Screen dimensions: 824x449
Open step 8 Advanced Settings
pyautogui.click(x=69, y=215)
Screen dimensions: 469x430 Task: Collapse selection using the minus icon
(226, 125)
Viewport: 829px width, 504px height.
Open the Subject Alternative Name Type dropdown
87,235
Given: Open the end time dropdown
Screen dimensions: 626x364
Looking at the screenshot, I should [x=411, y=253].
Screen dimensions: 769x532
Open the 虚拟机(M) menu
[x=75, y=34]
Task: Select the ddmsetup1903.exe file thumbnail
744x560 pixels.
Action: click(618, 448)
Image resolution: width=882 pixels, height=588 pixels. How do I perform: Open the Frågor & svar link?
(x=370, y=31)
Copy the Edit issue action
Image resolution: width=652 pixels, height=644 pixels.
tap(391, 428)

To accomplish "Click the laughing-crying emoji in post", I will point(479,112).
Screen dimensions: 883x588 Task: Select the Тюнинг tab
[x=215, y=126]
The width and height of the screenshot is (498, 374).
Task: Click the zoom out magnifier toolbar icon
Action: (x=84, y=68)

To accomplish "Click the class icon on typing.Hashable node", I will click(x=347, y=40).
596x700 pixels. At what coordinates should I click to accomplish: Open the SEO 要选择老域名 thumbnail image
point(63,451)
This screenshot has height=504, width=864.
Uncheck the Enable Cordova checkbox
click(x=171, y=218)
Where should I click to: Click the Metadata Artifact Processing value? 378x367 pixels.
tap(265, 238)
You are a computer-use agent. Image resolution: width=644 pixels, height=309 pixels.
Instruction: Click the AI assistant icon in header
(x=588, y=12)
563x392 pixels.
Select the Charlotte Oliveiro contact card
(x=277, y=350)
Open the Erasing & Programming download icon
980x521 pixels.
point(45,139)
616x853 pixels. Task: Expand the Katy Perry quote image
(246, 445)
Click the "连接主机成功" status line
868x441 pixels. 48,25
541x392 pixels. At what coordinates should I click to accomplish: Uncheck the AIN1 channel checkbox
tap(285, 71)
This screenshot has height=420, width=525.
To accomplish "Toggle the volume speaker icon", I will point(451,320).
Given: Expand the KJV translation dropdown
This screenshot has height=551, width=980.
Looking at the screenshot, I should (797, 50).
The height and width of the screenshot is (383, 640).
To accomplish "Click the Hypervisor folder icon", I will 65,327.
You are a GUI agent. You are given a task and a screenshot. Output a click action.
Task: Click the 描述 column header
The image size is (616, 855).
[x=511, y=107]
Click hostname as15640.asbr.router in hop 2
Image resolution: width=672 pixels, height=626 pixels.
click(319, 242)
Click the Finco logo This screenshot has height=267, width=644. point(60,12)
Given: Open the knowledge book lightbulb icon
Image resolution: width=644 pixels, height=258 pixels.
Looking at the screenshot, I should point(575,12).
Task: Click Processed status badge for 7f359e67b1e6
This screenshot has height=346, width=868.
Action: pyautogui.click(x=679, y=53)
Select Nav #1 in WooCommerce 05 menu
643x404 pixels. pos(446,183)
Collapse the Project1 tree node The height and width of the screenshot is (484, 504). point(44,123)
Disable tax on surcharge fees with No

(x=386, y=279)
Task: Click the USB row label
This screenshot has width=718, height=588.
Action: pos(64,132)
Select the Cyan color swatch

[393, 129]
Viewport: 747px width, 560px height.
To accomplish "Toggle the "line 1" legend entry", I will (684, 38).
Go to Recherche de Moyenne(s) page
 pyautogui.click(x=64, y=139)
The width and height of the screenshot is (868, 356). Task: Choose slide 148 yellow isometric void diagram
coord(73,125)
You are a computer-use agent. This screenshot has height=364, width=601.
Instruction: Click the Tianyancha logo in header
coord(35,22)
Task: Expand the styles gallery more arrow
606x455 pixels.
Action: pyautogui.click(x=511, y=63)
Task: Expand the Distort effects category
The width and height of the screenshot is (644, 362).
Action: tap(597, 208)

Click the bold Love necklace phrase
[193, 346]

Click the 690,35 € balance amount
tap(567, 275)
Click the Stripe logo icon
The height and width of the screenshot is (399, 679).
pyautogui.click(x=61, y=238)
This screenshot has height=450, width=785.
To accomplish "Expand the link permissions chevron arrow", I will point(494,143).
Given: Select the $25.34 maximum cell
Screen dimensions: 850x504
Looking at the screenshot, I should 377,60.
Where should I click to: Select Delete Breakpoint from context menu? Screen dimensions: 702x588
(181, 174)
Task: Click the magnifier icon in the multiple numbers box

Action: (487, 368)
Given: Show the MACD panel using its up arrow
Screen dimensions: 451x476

:::::

EXERCISE DIRECTIONS.
Every record above is to be restated exactly as it reads.

RESULT.
Screen dimensions: 824x449
Open step 8 Advanced Settings
pyautogui.click(x=69, y=215)
Screen dimensions: 469x430 Task: Collapse selection using the minus icon
(226, 125)
Viewport: 829px width, 504px height.
Open the Subject Alternative Name Type dropdown
87,235
Given: Open the end time dropdown
Screen dimensions: 626x364
Looking at the screenshot, I should [x=411, y=253].
Screen dimensions: 769x532
Open the 虚拟机(M) menu
[x=75, y=34]
Task: Select the ddmsetup1903.exe file thumbnail
744x560 pixels.
Action: click(618, 448)
Image resolution: width=882 pixels, height=588 pixels. How do I perform: Open the Frågor & svar link?
(x=370, y=31)
Copy the Edit issue action
Image resolution: width=652 pixels, height=644 pixels.
tap(391, 428)

To accomplish "Click the laughing-crying emoji in post", I will point(479,112).
Screen dimensions: 883x588 Task: Select the Тюнинг tab
[x=215, y=126]
The width and height of the screenshot is (498, 374).
Task: Click the zoom out magnifier toolbar icon
Action: (x=84, y=68)

To accomplish "Click the class icon on typing.Hashable node", I will click(x=347, y=40).
596x700 pixels. At what coordinates should I click to accomplish: Open the SEO 要选择老域名 thumbnail image
point(63,451)
This screenshot has height=504, width=864.
Uncheck the Enable Cordova checkbox
click(x=171, y=218)
Where should I click to: Click the Metadata Artifact Processing value? 378x367 pixels.
tap(265, 238)
You are a computer-use agent. Image resolution: width=644 pixels, height=309 pixels.
Instruction: Click the AI assistant icon in header
(x=588, y=12)
563x392 pixels.
Select the Charlotte Oliveiro contact card
(x=277, y=350)
Open the Erasing & Programming download icon
980x521 pixels.
point(45,139)
616x853 pixels. Task: Expand the Katy Perry quote image
(246, 445)
Click the "连接主机成功" status line
868x441 pixels. 48,25
541x392 pixels. At what coordinates should I click to accomplish: Uncheck the AIN1 channel checkbox
tap(285, 71)
This screenshot has height=420, width=525.
To accomplish "Toggle the volume speaker icon", I will point(451,320).
Given: Expand the KJV translation dropdown
This screenshot has height=551, width=980.
Looking at the screenshot, I should (797, 50).
The height and width of the screenshot is (383, 640).
To accomplish "Click the Hypervisor folder icon", I will 65,327.
You are a GUI agent. You are given a task and a screenshot. Output a click action.
Task: Click the 描述 column header
The image size is (616, 855).
[x=511, y=107]
Click hostname as15640.asbr.router in hop 2
Image resolution: width=672 pixels, height=626 pixels.
click(319, 242)
Click the Finco logo This screenshot has height=267, width=644. point(60,12)
Given: Open the knowledge book lightbulb icon
Image resolution: width=644 pixels, height=258 pixels.
Looking at the screenshot, I should point(575,12).
Task: Click Processed status badge for 7f359e67b1e6
This screenshot has height=346, width=868.
Action: pyautogui.click(x=679, y=53)
Select Nav #1 in WooCommerce 05 menu
643x404 pixels. pos(446,183)
Collapse the Project1 tree node The height and width of the screenshot is (484, 504). point(44,123)
Disable tax on surcharge fees with No

(x=386, y=279)
Task: Click the USB row label
This screenshot has width=718, height=588.
Action: pos(64,132)
Select the Cyan color swatch

[393, 129]
Viewport: 747px width, 560px height.
To accomplish "Toggle the "line 1" legend entry", I will (684, 38).
Go to Recherche de Moyenne(s) page
 pyautogui.click(x=64, y=139)
The width and height of the screenshot is (868, 356). Task: Choose slide 148 yellow isometric void diagram
coord(73,125)
You are a computer-use agent. This screenshot has height=364, width=601.
Instruction: Click the Tianyancha logo in header
coord(35,22)
Task: Expand the styles gallery more arrow
606x455 pixels.
Action: pyautogui.click(x=511, y=63)
Task: Expand the Distort effects category
The width and height of the screenshot is (644, 362).
Action: tap(597, 208)

Click the bold Love necklace phrase
[193, 346]

Click the 690,35 € balance amount
tap(567, 275)
Click the Stripe logo icon
The height and width of the screenshot is (399, 679).
pyautogui.click(x=61, y=238)
This screenshot has height=450, width=785.
To accomplish "Expand the link permissions chevron arrow", I will point(494,143).
Given: Select the $25.34 maximum cell
Screen dimensions: 850x504
Looking at the screenshot, I should 377,60.
Where should I click to: Select Delete Breakpoint from context menu? Screen dimensions: 702x588
(181, 174)
Task: Click the magnifier icon in the multiple numbers box

Action: (487, 368)
Given: Show the MACD panel using its up arrow
Screen dimensions: 451x476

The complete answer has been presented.